__Passage__.
::::

The experimental groups included: a control group; a AR negative control group (siRNA-NC); a AR-siRNA group (AR-siRNA); a H/R group (H/R); a H/R + AR negative control group (H/R + siRNA-NC); a H/R + AR-siRNA group (H/R + AR-siRNA); a miRNA negative control group (miR-21-NC); a pre-miR-21 group (pre-miR-21); a H/R + miR-21-NC; a H/R + pre-miR-21; a H/R + antagomiR-21. After transfection, hypoxia and reoxygenation were performed 2 h later. Flow cytometry, quantitative fluorescence PCR and western blot were performed at 12 h, 24 h and 48 h after reoxygenation.

ELISA

TNF-α level was measured following the instruction of the TNF-α assay kit (m1002095, Shanghai Mlbio, Shanghai, China) as previously described [13].

::::

__Records from a collection__.
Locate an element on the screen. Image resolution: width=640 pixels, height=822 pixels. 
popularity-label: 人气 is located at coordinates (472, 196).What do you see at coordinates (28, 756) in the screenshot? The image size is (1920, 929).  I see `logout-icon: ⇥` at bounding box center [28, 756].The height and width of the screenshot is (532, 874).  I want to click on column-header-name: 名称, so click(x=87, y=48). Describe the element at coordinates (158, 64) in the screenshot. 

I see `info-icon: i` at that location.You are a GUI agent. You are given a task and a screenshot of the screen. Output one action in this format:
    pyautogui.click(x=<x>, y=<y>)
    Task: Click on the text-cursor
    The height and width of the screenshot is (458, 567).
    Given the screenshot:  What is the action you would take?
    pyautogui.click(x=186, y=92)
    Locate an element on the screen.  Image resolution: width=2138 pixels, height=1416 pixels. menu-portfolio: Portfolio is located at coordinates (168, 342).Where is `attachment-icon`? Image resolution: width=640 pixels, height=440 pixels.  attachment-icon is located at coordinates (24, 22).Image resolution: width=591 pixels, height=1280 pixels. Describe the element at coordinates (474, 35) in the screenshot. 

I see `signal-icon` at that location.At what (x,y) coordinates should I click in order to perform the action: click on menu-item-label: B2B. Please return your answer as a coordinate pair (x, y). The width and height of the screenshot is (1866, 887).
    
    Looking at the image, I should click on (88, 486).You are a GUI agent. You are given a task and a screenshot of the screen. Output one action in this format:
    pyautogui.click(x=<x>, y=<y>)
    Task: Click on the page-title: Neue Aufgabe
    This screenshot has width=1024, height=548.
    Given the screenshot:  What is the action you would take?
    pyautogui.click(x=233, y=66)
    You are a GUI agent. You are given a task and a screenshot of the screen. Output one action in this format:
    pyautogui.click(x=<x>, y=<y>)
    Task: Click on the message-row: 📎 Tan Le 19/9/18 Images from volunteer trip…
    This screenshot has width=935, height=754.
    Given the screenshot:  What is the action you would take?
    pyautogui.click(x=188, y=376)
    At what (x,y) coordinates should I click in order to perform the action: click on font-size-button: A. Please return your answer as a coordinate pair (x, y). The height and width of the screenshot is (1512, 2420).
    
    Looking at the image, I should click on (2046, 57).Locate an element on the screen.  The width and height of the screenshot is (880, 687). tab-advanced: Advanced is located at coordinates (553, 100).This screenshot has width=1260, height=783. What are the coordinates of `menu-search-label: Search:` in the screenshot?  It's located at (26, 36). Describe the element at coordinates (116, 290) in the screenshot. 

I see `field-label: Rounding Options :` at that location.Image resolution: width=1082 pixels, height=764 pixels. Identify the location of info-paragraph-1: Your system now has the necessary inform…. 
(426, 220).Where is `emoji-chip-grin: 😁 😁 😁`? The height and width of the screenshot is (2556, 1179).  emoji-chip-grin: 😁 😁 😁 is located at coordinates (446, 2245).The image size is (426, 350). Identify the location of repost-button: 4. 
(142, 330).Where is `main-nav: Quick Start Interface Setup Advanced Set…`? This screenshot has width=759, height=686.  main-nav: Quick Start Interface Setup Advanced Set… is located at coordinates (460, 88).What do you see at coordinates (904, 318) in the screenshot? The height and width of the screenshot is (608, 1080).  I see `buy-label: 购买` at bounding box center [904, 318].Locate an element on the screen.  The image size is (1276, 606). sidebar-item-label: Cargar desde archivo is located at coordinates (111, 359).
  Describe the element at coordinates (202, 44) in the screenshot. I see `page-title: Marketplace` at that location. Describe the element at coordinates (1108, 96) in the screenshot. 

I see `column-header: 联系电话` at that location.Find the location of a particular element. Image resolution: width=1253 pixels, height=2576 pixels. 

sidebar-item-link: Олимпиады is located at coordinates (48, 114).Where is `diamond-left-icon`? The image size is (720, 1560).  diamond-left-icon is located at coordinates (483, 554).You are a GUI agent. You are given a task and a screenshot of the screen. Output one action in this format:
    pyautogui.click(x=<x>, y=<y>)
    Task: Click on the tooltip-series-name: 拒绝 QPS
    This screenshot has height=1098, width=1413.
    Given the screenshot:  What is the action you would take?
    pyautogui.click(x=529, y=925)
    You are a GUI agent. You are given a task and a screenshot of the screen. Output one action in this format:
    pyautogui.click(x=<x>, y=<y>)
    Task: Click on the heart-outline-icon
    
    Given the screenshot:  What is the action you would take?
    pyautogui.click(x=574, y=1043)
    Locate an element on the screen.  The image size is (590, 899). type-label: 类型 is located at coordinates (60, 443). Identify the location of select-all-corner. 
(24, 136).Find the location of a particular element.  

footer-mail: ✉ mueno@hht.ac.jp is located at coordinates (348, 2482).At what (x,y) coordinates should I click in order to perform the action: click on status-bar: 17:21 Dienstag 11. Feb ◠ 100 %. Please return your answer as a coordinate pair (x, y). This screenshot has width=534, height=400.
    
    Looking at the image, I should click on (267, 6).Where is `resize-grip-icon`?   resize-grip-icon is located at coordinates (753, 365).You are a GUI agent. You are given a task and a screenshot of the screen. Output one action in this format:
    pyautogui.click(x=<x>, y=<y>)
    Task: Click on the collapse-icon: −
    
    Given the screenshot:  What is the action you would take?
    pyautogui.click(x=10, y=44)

::::

__What you need to do__.
In the methods passage above, at what time points after reoxygenation were flow cytometry, quantitative fluorescence PCR and western blot performed?

__Finished task__.
At 12 h, 24 h and 48 h after reoxygenation.